* _EXERCISE_: What lines of the data include the string "agent"? Copy them all.

* _RECORDS FOR THIS EXERCISE_:
-=-=-
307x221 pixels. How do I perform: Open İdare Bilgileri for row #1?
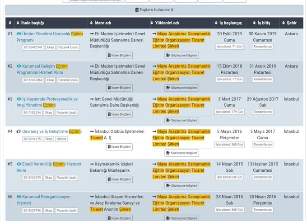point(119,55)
-=-=-
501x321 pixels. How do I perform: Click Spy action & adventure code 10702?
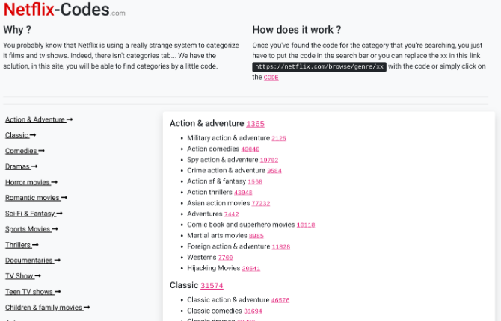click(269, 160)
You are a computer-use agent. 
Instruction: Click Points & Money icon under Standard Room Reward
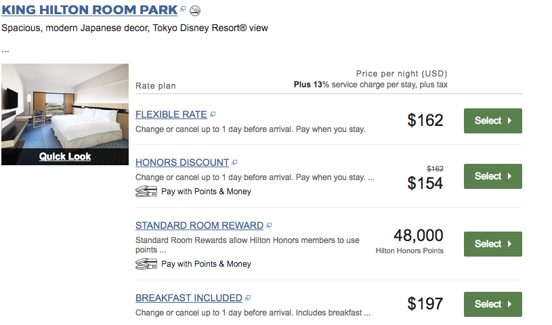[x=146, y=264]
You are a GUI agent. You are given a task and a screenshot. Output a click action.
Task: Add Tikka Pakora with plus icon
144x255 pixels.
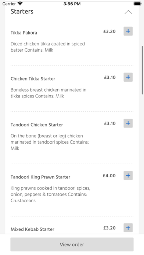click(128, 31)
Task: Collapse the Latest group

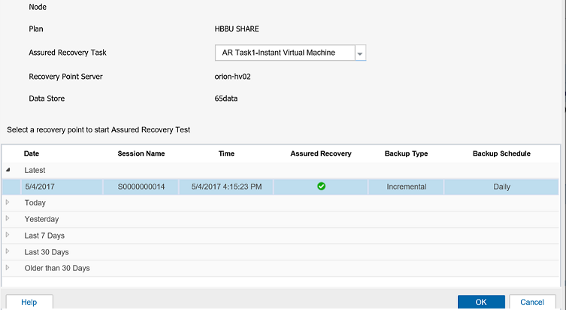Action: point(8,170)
-=-=-
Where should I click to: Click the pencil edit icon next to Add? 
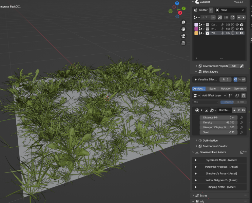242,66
-=-=-
* _ANSWER BOX_:
You are a computer-use agent. 
You are a GUI agent. You are given a task and a screenshot. Output a click action.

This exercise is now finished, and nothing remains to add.